■ Try it
From the line with "Given: Click plus icon on Domains card" to the line with "Given: Open the expiry date dropdown arrow", retype every line exactly, including those two, and leave out the rest of the data below.

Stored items

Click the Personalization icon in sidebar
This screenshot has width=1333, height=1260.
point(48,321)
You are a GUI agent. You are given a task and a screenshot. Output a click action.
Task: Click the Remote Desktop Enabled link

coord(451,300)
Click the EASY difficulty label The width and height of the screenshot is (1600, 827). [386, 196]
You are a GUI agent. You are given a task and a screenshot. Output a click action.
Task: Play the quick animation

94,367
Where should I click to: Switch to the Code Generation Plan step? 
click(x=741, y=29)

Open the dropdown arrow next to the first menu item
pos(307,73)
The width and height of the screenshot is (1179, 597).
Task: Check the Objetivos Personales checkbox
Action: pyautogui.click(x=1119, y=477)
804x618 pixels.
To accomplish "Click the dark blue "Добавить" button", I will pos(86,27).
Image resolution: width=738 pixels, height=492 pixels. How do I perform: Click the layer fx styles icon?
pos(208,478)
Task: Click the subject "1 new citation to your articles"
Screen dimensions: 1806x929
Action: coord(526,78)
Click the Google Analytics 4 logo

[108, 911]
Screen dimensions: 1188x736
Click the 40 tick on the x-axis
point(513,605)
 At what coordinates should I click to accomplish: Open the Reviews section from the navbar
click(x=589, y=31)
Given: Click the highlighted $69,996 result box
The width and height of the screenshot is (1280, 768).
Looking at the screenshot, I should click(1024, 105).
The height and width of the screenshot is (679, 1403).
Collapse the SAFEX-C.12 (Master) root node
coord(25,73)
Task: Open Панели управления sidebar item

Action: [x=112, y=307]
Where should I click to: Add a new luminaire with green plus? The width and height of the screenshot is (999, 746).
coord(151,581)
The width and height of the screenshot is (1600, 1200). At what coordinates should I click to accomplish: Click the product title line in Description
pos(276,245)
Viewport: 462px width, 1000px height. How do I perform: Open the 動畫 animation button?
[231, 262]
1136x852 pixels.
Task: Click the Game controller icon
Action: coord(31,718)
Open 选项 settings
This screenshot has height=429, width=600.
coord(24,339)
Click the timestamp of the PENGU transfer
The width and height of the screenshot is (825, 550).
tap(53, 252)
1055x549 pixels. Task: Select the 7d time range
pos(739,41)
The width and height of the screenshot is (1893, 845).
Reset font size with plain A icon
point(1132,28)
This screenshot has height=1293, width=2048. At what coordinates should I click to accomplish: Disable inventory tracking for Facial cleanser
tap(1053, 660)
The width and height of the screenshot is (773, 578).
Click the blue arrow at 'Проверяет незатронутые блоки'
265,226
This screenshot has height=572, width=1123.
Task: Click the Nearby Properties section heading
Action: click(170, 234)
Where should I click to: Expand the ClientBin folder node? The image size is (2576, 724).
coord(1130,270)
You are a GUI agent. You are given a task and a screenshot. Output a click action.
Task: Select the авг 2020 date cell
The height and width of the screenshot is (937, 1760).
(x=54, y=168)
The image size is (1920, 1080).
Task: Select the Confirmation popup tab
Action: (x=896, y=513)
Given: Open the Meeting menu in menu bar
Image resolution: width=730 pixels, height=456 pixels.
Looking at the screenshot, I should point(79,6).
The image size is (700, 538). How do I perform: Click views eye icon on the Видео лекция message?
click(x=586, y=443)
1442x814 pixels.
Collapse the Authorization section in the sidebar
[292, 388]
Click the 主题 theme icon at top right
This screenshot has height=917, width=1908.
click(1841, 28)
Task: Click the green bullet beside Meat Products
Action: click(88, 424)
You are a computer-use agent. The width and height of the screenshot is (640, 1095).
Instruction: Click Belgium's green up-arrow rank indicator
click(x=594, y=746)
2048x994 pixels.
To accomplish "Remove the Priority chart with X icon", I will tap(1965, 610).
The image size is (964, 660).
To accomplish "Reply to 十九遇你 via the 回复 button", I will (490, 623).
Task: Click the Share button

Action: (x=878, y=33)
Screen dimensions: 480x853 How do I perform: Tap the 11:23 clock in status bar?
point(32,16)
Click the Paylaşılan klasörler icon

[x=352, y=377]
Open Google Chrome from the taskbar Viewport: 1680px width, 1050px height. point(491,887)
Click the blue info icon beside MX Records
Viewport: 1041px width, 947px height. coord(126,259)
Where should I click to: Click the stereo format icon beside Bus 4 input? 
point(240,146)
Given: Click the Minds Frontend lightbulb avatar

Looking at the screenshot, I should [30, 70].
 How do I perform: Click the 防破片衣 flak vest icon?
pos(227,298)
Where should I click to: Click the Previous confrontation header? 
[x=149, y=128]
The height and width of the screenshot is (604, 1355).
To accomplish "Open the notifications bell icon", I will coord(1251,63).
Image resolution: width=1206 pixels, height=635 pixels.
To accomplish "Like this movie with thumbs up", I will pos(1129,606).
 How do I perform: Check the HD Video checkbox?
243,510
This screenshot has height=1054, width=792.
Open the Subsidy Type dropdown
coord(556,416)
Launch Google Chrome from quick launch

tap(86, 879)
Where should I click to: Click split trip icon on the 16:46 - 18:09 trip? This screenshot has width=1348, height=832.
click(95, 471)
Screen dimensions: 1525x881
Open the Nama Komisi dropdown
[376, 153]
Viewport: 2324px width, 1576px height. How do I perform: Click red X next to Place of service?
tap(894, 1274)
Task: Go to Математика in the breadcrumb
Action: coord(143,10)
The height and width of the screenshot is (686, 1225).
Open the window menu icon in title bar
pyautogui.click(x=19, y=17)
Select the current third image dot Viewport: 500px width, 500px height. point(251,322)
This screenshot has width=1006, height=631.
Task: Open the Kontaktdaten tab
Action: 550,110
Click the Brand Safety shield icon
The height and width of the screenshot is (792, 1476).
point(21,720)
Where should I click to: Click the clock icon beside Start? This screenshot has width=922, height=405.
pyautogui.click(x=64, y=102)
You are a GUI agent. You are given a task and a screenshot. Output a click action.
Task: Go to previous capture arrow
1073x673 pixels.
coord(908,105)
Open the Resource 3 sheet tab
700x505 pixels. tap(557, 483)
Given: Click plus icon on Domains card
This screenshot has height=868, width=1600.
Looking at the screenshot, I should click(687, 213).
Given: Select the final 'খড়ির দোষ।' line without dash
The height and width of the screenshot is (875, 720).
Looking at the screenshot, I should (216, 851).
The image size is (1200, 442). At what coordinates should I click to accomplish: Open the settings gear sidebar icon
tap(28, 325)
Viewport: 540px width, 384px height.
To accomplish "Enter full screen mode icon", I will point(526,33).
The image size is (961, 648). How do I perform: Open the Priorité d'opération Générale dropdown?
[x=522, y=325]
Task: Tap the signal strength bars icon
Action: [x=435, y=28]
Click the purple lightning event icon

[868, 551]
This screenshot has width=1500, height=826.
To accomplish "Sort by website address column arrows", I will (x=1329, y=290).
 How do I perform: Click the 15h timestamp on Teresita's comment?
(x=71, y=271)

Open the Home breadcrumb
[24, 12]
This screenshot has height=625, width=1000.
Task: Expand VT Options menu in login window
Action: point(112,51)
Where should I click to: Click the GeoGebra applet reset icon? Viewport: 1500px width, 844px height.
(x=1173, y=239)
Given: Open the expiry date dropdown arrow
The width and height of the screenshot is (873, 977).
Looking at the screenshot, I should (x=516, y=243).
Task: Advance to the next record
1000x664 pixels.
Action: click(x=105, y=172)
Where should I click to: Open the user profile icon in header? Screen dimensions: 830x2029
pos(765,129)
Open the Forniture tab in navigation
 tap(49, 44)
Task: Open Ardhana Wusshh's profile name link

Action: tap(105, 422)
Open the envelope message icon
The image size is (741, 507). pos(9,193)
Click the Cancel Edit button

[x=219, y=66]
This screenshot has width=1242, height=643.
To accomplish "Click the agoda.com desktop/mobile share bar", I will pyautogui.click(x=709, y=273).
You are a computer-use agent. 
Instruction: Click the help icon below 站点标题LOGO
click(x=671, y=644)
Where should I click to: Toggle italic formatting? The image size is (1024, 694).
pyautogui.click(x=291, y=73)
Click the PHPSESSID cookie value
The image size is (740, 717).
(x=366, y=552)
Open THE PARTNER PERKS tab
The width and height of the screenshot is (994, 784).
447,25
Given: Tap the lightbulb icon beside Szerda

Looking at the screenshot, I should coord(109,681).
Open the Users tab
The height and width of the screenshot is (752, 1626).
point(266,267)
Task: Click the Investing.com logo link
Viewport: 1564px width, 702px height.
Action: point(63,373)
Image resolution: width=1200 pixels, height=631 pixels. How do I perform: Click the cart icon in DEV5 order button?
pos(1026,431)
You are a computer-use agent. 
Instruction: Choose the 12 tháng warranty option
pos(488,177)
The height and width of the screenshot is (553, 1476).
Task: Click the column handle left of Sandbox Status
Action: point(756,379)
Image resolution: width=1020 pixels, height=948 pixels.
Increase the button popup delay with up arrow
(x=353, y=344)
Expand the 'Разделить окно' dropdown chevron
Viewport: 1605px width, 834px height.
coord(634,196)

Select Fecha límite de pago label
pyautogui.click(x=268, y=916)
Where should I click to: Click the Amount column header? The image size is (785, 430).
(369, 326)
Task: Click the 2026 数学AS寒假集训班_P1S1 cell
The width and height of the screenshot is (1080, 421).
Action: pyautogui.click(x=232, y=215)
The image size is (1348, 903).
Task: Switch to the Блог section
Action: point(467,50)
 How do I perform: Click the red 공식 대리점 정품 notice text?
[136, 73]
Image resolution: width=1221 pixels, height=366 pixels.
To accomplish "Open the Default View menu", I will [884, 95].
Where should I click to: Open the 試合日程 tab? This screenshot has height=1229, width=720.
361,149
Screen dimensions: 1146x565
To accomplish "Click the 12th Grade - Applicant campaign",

■ Answer area
Given: Click plus icon on Domains card
This screenshot has height=868, width=1600.
Looking at the screenshot, I should click(687, 213).
Given: Select the final 'খড়ির দোষ।' line without dash
The height and width of the screenshot is (875, 720).
Looking at the screenshot, I should (216, 851).
The image size is (1200, 442). At what coordinates should I click to accomplish: Open the settings gear sidebar icon
tap(28, 325)
Viewport: 540px width, 384px height.
To accomplish "Enter full screen mode icon", I will point(526,33).
The image size is (961, 648). How do I perform: Open the Priorité d'opération Générale dropdown?
[x=522, y=325]
Task: Tap the signal strength bars icon
Action: [x=435, y=28]
Click the purple lightning event icon

[868, 551]
This screenshot has width=1500, height=826.
To accomplish "Sort by website address column arrows", I will (x=1329, y=290).
 How do I perform: Click the 15h timestamp on Teresita's comment?
(x=71, y=271)

Open the Home breadcrumb
[24, 12]
This screenshot has height=625, width=1000.
Task: Expand VT Options menu in login window
Action: point(112,51)
Where should I click to: Click the GeoGebra applet reset icon? Viewport: 1500px width, 844px height.
(x=1173, y=239)
Given: Open the expiry date dropdown arrow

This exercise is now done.